───── TEXT SECTION

Monday 29 June 2020

EMSE paper FACER end to end code execution instructions

Physical path: F:/FACER_2020/Code

GitHub repo name where code is committed: FACER_2020

Please check https://github.com/shamsa-abid/FACER_Artifacts too

In F:/FACER_2020/Code/FACER/src/support/Constants.java

public static String PROJECTS_ROOT = "F:/FACER_2020/RawSourceCodeDataset/ClonedNew";
public static String DATABASE = "jdbc:mysql://localhost/faceremserepopoint5?useSSL=false&user=root";
public static String LUCENE_INDEX_DIR = "F:/FACER_2020/LuceneData/faceremserepo";

but now we get these settings from the command line as arguments. This is coded in the FACER repo Building Code file:
F:\FACER_2020\Code\FACER\src\sourcerer_parser_stmts\ParseContextAction.java

Two new csv files will be created in an output folder

Running FACER Clustering and MCS detection

execute Rscript using the csv files to get the csv file containing cluster IDs

F:\FACER_2020\Code\R\Nick1.R has the latest code but you will have to uncomment or modify csv fie names input and output.

──────────

- [OBJECTIVES]:
1: Decide whether each statement agrees with the FACER instructions, answering yes or no and quoting the deciding words exactly.
(a) The code is committed to a GitHub repo named FACER_2020.
(b) The settings are still taken only from Constants.java.
(c) Running the R script yields a csv file containing cluster IDs.
2: Answer these questions from the FACER instructions.
(a) What is the physical path of the code?
(b) How many new csv files are created in an output folder?
(c) Which R file has the latest code?
3: Write a continuation of the FACER instructions, picking up after their final sentence.
None of the data is needed for this work.

───── DATA PROVIDED

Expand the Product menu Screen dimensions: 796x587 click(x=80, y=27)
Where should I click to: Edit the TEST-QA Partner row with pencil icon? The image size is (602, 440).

──────────

- [OUTPUTS IN ORDER]:
1:
(a) Yes: "GitHub repo name where code is committed: FACER_2020"
(b) No: "but now we get these settings from the command line as arguments"
(c) Yes: "execute Rscript using the csv files to get the csv file containing cluster IDs"

2:
(a) F:/FACER_2020/Code
(b) Two
(c) F:\FACER_2020\Code\R\Nick1.R

3:
Execute
F:\FACER_2020\Code\FASeR_Recommender\src\_0_AlphaCalculator\MCSMining.java

Your repo is ready


For Evaluation:

F:\FACER_2020\Code\FASeR_Recommender\src\automated_evaluation\Evaluation.java






Tuesday 11 February 2020

sql query for no of patterns for a support threshold

SELECT distinct(support),count(support) as number_of_patterns FROM `feature_support` 
group by support

Thursday 6 February 2020

Evaluate Stage 1 of FACER

Use Eclipse workspace FOCUS2

Use F:\PhD\4thYear\FOCUS\FOCUS_Evaluation\src\focus\dataset\create\FOCUSDataFileCreation.java
to create a set of files for each project in FOCUS readable format
Make sure to set the repo in constants file and the name of folder to save the files in.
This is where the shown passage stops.